La liturgia nos hace considerar en este segundo domingo de Adviento las disposiciones necesarias para recibir el Reino de Dios que cada vez está más cerca. Lo que proponía tanto el profeta Isaías, como Juan el Bautista, como disposiciones para recibir ese Reino de Dios, eran categorías no ordinarias ni comunes para los hombres de su época, ni de la nuestra. El reino que instaurará el Mesías es algo totalmente nuevo a lo que nuestros ojos hayan jamás visto. “A vino nuevo, odres nuevos”, dirá Jesús.
La llegada del Reino implica, además de una intervención salvadora especial de Dios a favor de los hombres, una exigencia de que éstos se abran a la gracia divina y rectifiquen su conducta.
Al leer la profecía de Isaías (primera lectura), considerada como el tercer oráculo del Emmanuel (además de los caps. 7,14 y 9,5-6), nos quedamos con la idea de un nuevo paraíso terrenal, como un nuevo orden natural de la creación. En el fondo, es un cántico a la esperanza, de que vendrá un mundo mejor, un reino de verdadera paz y justicia, y seremos gobernados por un Rey con las cualidades y dones del Espíritu Santo de Dios, ya que representa a Dios mismo en medio de su pueblo.
Los tiempos mesiánicos se presentan como la restauración del Paraíso en la armonía de que gozaba al inicio de la creación, y que fue rota por el pecado. Ya no querrán ser los hombres como Dios, sino que querrán llenarse del conocimiento de Dios. Se crea la nostalgia por lo venidero y de eso trata la esperanza, de una cierta nostalgia futura, que se apoya no en nuestras fuerzas sino en la promesa de Dios que sí cumple lo que promete.
La segunda lectura de hoy, tomada de la carta del apóstol San Pablo a los romanos, también nos habla en términos llenos de esperanza: «Para que por el consuelo que dan las Escrituras, mantengamos la esperanza». El comportamiento de los cristianos debe reflejar esa armonía y paz que ha traído Jesucristo, en su Reino mesiánico.
Por último, la figura de Juan el Bautista nos recuerda que el Reino de Dios, que viene a instaurar el Mesías, requiere de parte del hombre unas disposiciones nuevas y distintas a las establecidas por la cultura de su época.
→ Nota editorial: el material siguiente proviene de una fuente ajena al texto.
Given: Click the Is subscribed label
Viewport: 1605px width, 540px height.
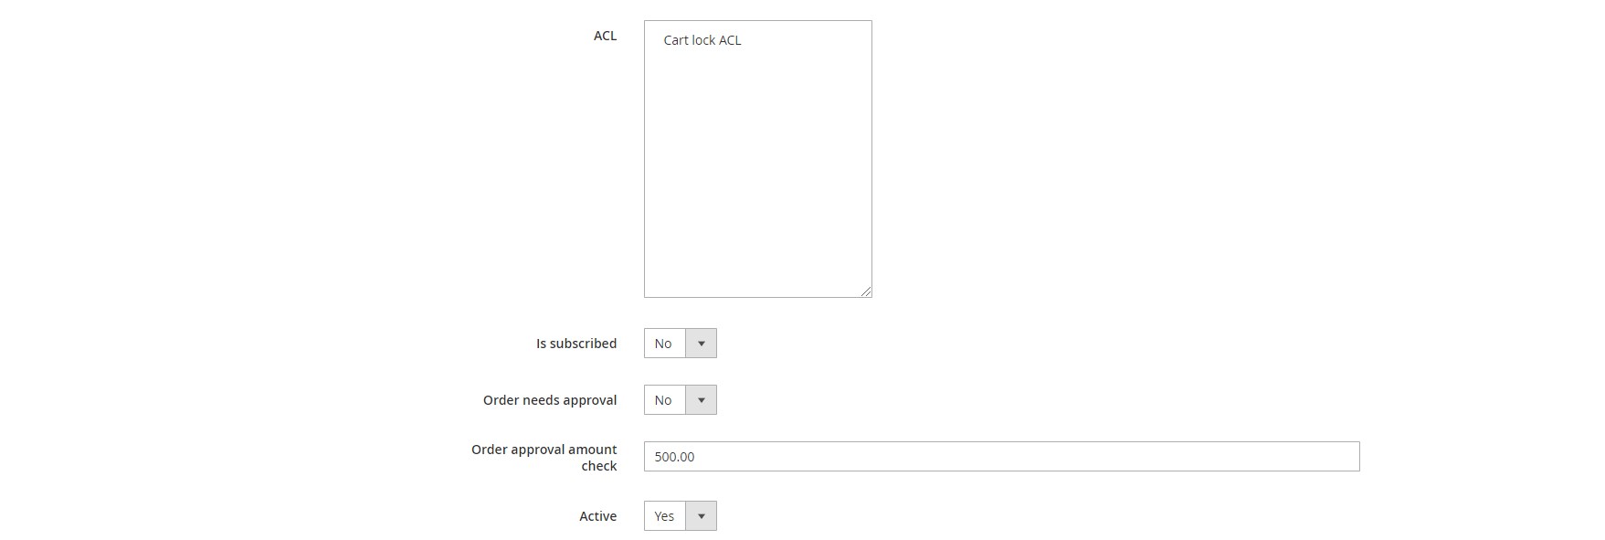Looking at the screenshot, I should click(576, 344).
No es la cultura actual la que debe marcar las pautas para ser cristianos. Es la luz y la gracia del Evangelio, de la Palabra revelada por Dios la que ilumina las culturas, las abre al orden establecido por Dios.
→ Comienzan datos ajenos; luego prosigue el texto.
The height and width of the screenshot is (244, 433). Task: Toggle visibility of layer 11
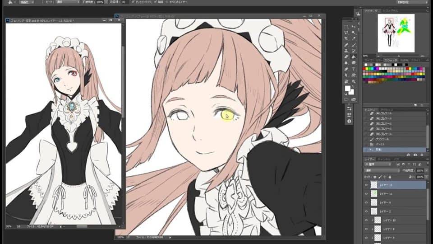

Por eso San Juan Bautista chocaba con sus contemporáneos, su estilo de vida no coincidía con los parámetros de su época. Vivía en el desierto, vestía con piel de camello, comía saltamontes, era un verdadero escándalo su manera de vivir, nada semejante a sus contemporáneos. Su radicalidad provenía de la convicción de la condición pecadora de la humanidad tras el pecado original, la llegada del Reino exige que todos los hombres necesiten hacer penitencia de su vida anterior, esto es, convertirse de su caminar, acercándose a Dios. Y precisamente porque la realidad del pecado hace que no haya posibilidad de dar la vuelta hacia Dios, de convertirse, sin hacer actos de penitencia, no hay forma de prepararnos al reino de Dios, si no es luchando contra el pecado. Así nos preparamos para el encuentro con Dios en la Navidad.